_How to complete this task:_ Look through the data below for the line with "I servizi MCL prossiamente", and transcribe it exactly together with each line after it up to and including the line with "RSS (105, 965)". Give nothing else.

_Entries taken from a collection:_

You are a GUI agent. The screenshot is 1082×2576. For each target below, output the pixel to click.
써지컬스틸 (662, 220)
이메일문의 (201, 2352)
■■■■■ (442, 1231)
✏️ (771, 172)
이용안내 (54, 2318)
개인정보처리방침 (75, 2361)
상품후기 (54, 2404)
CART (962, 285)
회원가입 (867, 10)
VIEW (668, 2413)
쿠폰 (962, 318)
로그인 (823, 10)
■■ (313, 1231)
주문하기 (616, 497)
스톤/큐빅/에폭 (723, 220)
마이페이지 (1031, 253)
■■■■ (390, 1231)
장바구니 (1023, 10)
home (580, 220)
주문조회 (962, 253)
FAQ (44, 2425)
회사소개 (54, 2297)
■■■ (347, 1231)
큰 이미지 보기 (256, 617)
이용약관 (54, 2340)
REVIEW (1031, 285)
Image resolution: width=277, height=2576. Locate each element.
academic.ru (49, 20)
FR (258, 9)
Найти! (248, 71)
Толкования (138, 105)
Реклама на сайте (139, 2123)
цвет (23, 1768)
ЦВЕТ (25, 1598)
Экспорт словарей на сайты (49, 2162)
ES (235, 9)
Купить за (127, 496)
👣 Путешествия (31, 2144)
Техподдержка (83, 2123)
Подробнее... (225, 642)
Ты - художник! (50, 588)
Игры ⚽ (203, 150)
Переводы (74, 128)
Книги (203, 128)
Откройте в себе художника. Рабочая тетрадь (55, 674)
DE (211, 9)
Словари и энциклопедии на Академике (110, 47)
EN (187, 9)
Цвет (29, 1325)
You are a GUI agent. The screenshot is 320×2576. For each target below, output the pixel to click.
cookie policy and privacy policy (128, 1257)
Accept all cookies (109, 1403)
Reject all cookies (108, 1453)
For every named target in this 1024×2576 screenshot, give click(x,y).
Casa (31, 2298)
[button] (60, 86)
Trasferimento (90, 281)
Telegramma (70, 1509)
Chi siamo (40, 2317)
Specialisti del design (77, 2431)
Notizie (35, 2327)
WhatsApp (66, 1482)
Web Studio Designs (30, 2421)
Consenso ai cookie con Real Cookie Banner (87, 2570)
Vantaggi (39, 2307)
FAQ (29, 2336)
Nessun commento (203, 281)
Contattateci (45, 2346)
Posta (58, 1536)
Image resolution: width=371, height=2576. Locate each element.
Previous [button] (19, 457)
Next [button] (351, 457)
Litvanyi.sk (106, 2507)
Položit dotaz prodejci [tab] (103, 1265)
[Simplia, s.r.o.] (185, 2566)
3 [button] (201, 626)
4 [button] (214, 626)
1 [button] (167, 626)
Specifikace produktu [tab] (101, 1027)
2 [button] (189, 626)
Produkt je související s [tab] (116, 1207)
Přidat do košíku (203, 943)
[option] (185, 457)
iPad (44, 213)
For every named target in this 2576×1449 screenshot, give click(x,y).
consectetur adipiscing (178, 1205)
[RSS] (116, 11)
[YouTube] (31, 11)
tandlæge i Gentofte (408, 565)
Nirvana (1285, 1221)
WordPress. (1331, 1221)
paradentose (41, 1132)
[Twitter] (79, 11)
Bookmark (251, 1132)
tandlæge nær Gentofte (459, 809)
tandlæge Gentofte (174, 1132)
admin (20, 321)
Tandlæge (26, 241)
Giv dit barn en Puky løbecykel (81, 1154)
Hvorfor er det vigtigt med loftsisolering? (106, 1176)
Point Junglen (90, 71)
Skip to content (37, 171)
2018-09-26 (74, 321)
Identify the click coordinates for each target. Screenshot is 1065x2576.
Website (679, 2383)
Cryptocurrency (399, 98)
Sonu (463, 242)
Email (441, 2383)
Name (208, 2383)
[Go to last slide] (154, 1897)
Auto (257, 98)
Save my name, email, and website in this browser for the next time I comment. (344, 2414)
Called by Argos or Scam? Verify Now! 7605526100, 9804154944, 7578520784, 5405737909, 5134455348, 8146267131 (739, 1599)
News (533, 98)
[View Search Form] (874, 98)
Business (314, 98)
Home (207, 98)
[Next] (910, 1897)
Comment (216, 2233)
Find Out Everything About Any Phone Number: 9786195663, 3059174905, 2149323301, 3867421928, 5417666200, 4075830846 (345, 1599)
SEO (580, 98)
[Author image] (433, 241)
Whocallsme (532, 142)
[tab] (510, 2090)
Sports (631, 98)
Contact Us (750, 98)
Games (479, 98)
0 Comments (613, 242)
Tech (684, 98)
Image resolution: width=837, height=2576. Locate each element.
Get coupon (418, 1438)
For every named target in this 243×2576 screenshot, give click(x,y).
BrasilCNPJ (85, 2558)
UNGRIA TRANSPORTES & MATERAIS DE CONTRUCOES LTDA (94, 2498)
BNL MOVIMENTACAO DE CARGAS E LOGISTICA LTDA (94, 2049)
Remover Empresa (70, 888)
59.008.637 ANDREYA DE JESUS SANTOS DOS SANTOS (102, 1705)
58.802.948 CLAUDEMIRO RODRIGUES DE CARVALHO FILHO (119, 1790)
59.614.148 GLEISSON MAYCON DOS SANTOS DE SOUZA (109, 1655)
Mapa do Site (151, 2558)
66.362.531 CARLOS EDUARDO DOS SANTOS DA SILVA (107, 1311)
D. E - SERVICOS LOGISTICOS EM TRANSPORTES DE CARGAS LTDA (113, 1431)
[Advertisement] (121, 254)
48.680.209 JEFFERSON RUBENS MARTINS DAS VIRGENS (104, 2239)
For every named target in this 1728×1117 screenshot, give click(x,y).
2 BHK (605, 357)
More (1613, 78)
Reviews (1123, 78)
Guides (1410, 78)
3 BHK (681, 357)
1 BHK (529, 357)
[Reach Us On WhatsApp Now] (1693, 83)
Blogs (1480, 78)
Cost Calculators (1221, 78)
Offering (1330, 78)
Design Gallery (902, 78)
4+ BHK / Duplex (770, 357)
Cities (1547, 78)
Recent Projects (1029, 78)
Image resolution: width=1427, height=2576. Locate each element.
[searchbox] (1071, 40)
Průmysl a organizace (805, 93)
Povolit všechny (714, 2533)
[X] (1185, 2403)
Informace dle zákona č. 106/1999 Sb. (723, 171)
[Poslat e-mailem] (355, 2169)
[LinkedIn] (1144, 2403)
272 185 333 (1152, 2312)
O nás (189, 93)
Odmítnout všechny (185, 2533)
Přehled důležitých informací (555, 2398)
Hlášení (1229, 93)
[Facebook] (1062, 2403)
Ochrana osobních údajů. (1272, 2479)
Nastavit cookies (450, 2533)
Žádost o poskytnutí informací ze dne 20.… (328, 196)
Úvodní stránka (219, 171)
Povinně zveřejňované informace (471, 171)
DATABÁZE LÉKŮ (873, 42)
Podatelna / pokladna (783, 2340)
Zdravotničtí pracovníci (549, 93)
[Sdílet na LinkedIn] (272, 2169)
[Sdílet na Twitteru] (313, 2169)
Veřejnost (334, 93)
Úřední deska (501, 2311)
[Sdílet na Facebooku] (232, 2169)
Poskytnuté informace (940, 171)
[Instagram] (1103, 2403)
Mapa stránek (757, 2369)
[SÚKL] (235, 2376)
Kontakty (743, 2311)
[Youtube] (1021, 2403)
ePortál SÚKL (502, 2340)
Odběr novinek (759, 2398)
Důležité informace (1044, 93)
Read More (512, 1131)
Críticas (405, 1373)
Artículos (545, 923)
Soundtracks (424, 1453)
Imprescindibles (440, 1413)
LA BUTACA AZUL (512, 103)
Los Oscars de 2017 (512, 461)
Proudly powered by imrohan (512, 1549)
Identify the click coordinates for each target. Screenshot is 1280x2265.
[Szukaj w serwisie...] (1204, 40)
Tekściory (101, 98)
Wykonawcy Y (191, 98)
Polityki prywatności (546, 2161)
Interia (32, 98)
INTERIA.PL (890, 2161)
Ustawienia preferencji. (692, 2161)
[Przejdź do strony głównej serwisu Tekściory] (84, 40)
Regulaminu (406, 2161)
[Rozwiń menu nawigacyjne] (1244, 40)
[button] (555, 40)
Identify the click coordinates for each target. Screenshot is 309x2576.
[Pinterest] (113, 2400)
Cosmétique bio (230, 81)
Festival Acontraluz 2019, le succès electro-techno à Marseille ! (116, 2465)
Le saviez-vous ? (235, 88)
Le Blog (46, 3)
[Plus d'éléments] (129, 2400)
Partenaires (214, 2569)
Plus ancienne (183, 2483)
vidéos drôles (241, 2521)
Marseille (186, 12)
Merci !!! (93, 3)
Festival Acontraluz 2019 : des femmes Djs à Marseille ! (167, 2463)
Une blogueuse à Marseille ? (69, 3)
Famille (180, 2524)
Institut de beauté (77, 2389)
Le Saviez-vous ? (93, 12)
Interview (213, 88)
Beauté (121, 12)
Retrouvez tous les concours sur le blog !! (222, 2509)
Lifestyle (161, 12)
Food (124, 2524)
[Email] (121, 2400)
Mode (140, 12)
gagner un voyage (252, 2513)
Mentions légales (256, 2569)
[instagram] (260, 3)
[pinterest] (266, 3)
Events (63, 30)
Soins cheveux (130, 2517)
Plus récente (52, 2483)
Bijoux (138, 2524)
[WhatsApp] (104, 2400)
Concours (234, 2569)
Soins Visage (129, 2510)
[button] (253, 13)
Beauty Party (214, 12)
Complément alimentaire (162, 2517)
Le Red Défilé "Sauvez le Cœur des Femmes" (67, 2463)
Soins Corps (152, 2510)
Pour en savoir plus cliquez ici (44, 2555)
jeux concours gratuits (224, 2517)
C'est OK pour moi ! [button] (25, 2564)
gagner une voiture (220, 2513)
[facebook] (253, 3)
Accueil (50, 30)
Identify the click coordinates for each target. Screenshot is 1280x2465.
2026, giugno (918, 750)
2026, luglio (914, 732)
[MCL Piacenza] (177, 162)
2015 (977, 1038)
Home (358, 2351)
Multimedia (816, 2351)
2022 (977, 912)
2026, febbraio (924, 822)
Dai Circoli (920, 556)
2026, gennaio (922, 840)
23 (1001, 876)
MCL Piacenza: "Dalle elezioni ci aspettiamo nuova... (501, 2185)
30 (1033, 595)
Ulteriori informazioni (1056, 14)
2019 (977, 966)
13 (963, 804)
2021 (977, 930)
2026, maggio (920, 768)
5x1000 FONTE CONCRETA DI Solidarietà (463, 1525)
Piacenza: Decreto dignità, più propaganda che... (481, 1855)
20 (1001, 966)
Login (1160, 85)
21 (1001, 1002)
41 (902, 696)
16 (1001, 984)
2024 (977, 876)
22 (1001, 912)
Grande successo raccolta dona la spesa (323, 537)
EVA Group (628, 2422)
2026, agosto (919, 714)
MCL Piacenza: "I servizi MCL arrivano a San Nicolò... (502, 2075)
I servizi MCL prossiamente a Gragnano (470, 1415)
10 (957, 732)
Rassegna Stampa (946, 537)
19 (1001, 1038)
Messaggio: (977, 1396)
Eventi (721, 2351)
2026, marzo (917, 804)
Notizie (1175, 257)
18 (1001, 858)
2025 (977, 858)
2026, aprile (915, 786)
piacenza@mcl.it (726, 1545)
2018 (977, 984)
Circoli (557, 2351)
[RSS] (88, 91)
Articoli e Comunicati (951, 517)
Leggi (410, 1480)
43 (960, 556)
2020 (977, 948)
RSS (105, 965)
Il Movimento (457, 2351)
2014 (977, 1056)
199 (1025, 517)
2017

_Task answer:_
I servizi MCL prossiamente a Gragnano (470, 1415)
10 (957, 732)
Rassegna Stampa (946, 537)
19 (1001, 1038)
Messaggio: (977, 1396)
Eventi (721, 2351)
2026, marzo (917, 804)
Notizie (1175, 257)
18 (1001, 858)
2025 (977, 858)
2026, aprile (915, 786)
piacenza@mcl.it (726, 1545)
2018 (977, 984)
Circoli (557, 2351)
[RSS] (88, 91)
Articoli e Comunicati (951, 517)
Leggi (410, 1480)
43 (960, 556)
2020 (977, 948)
RSS (105, 965)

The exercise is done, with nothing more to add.